Rannerdale bluebells


Route: Rannerdale

Area: Western Lake District

Date of walk: 18th May 2018

Walkers: Andrew 

Distance: 2.0 miles

Ascent: 200 feet

Weather: Weak sun

The bluebells growing in Rannerdale are well known, not only for their profusion, but also because they grow on open fellside – a very unusual habitat for them. I’d made a brief visit yesterday and it was clear that the display won’t last much longer, so I decided to go for a short walk centred on the bluebell area

I parked in the car park at Cinderdale Common and after crossing the beck of the same name climbed up to a grassy path along Rannerdale which in turn leads towards High Rannerdale.

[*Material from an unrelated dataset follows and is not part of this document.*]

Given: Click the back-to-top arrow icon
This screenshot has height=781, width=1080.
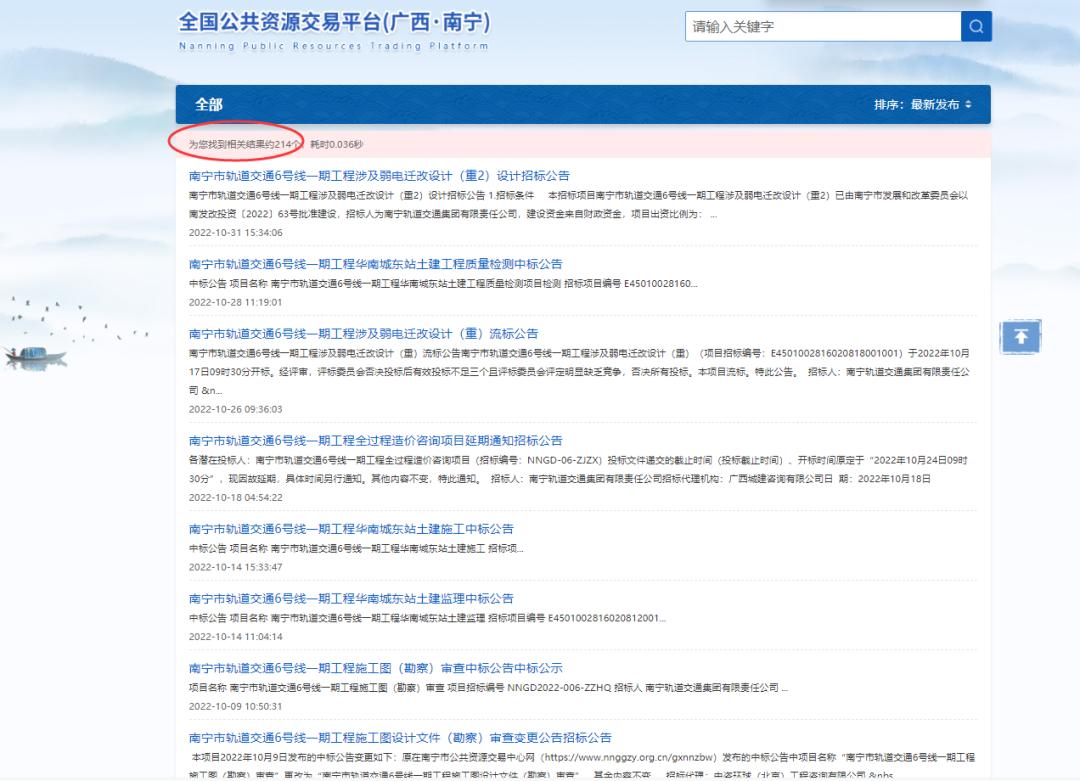Looking at the screenshot, I should (x=1020, y=337).
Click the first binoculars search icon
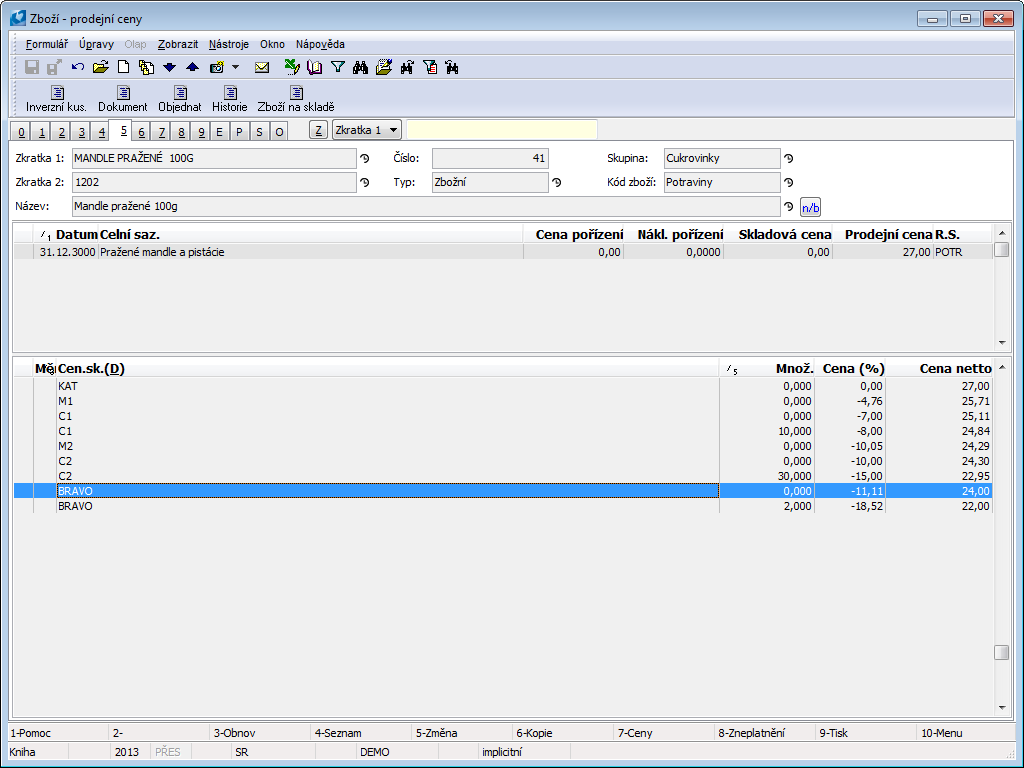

I passed through a gate which signifies the start of the bluebell area, on which there is a sign warning people not to trample on the flowers – it’s a sad fact that in the last 4 years 25% of the flowers have been lost thanks to the thoughtlessness of others, who walk over the plants, and even pick them to take home

There’s also a sign ‘Dogs on Lead’ and this prompted an unfortunate incident when I noticed a couple with a dog running around off the lead and potentially amongst the bluebells. I asked them politely if they could please put their dog on a lead. Instead of agreeing they tried to dispute the existence of the sign (as if that was relevant), and it emerged that they hadn’t brought a lead, and claimed their dog was well trained. It’s people like that who spoil it for others – and I told them so. I only wished I could have escorted them from the premises

The sight and the scent of the bluebells soon restored my equilibrium and I wandered up the valley, crossed Squat Beck via the wooden footbridge, and walked along the foot of Rannerdale Knotts, leaving the bluebell area as I did so. The short walk back to the car was along the Buttermere road, where I passed more sheep than cars. It was a pleasant hour well spent, although I wonder if in future the National Trust will need to take more robust measures to protect the bluebells from the selfishness and stupidity of a minority of visitors

IMPORTANT NOTE: I’ve since been asked by the National Trust (North Lakes) to add this message to my post, and I do so willingly in order to try and help safeguard this wonderful display:

“Rannerdale’s bluebells are renowned as a natural wonder, beloved of visitors and photographers; however, they are being ‘loved to death’. Once the plants are damaged by trampling they can’t photosynthesise enough energy and it can take them years to recover. Over the last 5 years, nearly 25% of the bluebells have been lost. To save the bluebells, and access to them, the National Trust are asking visitors to fight the urge to get in amongst the flowers and just simply stick to the path. Only by protecting them today can we ensure everyone has a chance to enjoy this special spring display in the future.”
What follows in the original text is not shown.